Michael Wiggins, deputy associate attorney general, told the committee that each Guantanamo detainee was given a formal hearing in front of a review panel to ensure they were all properly classified as enemy combatants.

But he acknowledged that the detainees were not being held "for criminal justice purposes, and is not part of our nation's criminal justice system."

Their detention "serves the vital military objectives of preventing captured combatants from rejoining the conflict and gathering intelligence to further the overall war effort, and to prevent additional attacks against our country," Wiggins said.

"Detainees enjoy some constitutional rights," he said. But he suggested it was hard to specify just which ones.

Specter said the "Congress has its work cut out for it" as it studies the procedures used with detainees being held indefinitely at Guantanamo.

"I think any fair analysis would say that we have a crazy quilt which we are dealing with here," said Specter, citing disappointment with his own past attempts at legislation to more clearly define rights and procedures for enemy-combatant detainees.

President Bush last week appeared to leave open the possibility that the prison would be closed, but Defense Secretary Donald H. Rumsfeld said Tuesday he thought the prison would be needed for years to come. Rumsfeld said the military has no other facility that could accommodate that many prisoners.

On Wednesday, White House press secretary Scott McClellan appeared to try to tamp down talk of shutting down Guantanamo, saying that Rumsfeld was "talking for the administration" with his comments.

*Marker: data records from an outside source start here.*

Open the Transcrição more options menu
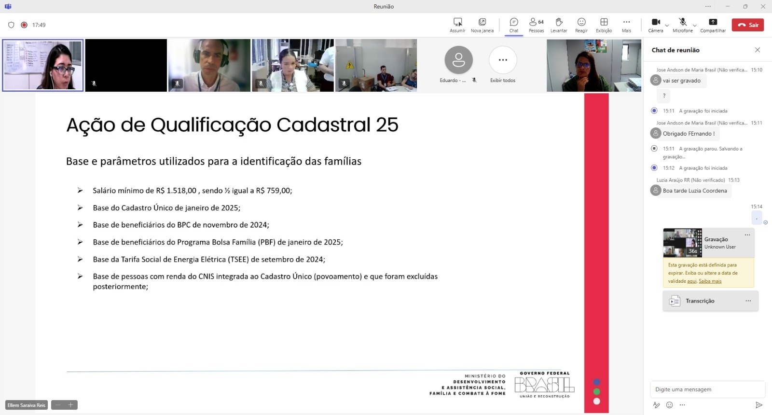 [x=748, y=301]
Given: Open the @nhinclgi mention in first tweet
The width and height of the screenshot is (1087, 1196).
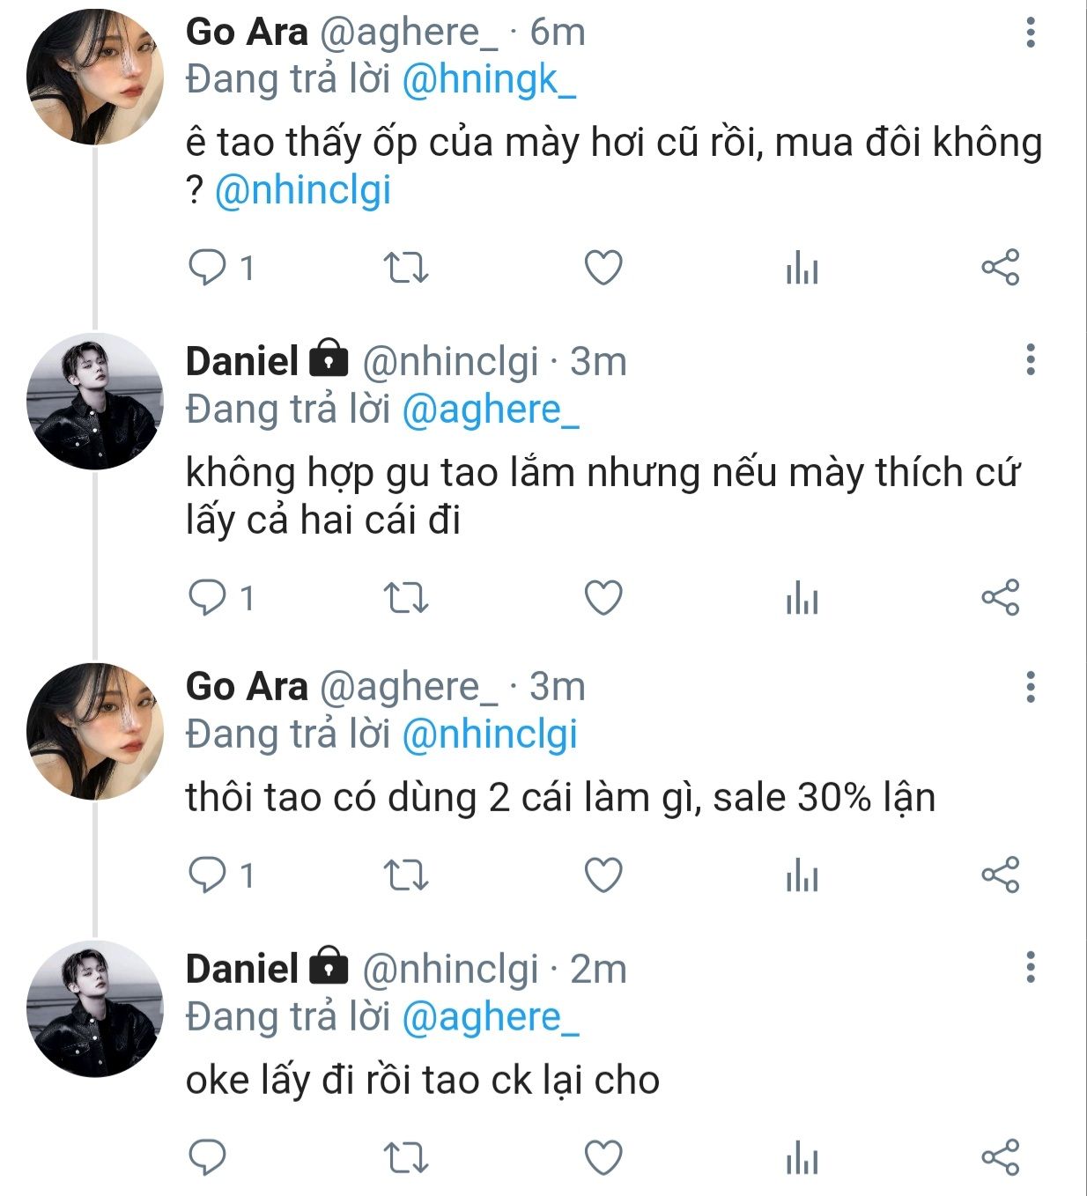Looking at the screenshot, I should click(303, 191).
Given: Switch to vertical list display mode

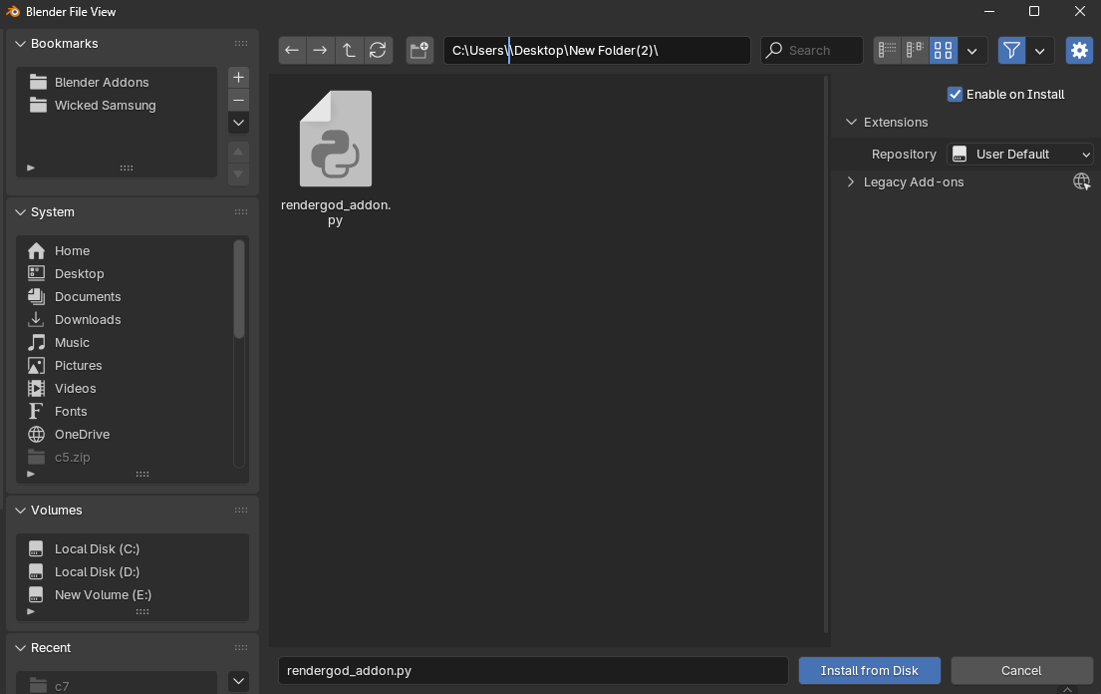Looking at the screenshot, I should coord(887,50).
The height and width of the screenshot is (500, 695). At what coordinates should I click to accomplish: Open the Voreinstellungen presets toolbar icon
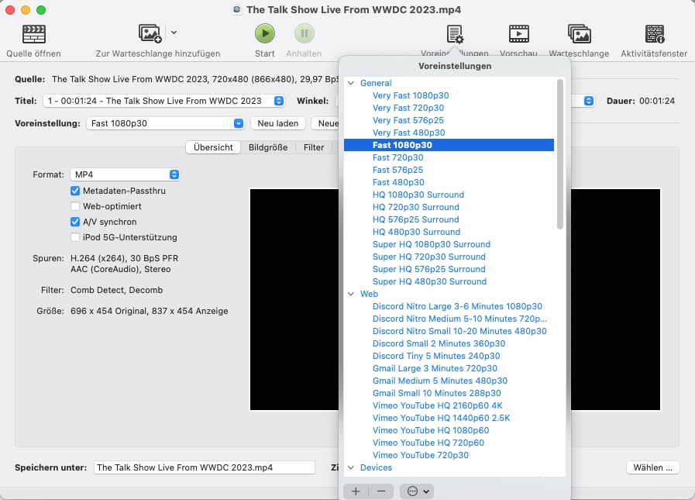click(455, 34)
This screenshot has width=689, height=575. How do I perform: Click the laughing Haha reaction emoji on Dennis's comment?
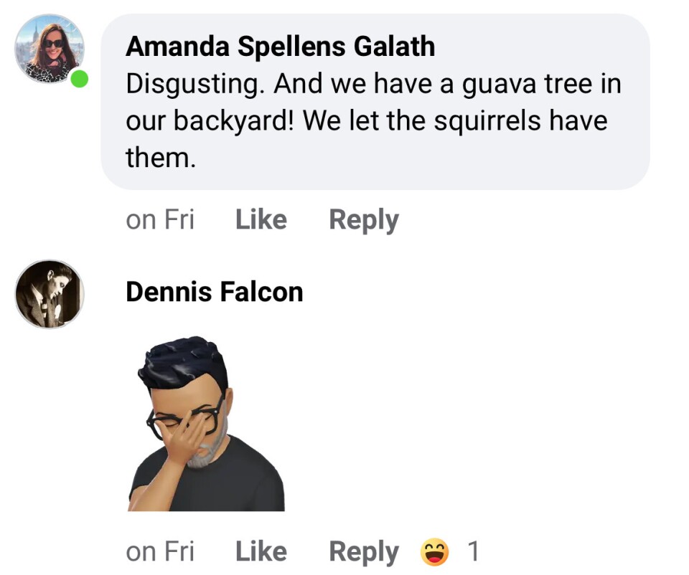(433, 551)
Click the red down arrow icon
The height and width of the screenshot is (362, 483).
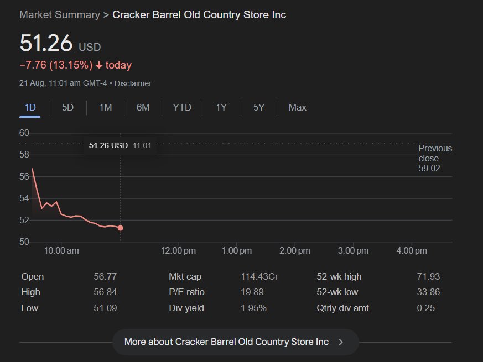pos(99,65)
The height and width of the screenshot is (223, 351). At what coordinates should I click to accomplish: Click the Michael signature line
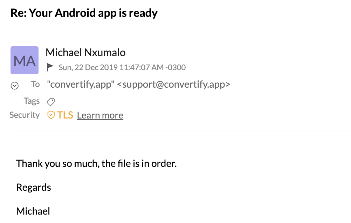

No plans for closing Guantanamo
"There are no plans, as we have said, for closing or shutting down Guantanamo Bay at this time," McClellan said. "But we're always looking about how best to keep America safe and how to deal with these detainees."

Air Force Brig. Gen. Thomas L. Hemingway told the panel, "America is at war. It is not a metaphorical war. It is as tangible as the blood, the rubble that littered the streets of Manhattan on Sept. 11, 2001."

Of the detainees, "We are holding them humanely," Hemingway said.

Asked how long they could be held, Hemingway said: "I think we can hold them as long as the conflict endures."

Leahy questioned the administration's assertion that the prison camp was an essential part of the U.S.-led war on terror. "All of us know this war will not end in our lifetime," Leahy said.

Sen. Edward M. Kennedy said the treatment of prisoners at Guantanamo stained the nation's reputation on human rights, inflamed the Muslim world and had become "a powerful recruiting tool for terrorists."

"Closing Guantanamo makes sense," Kennedy said.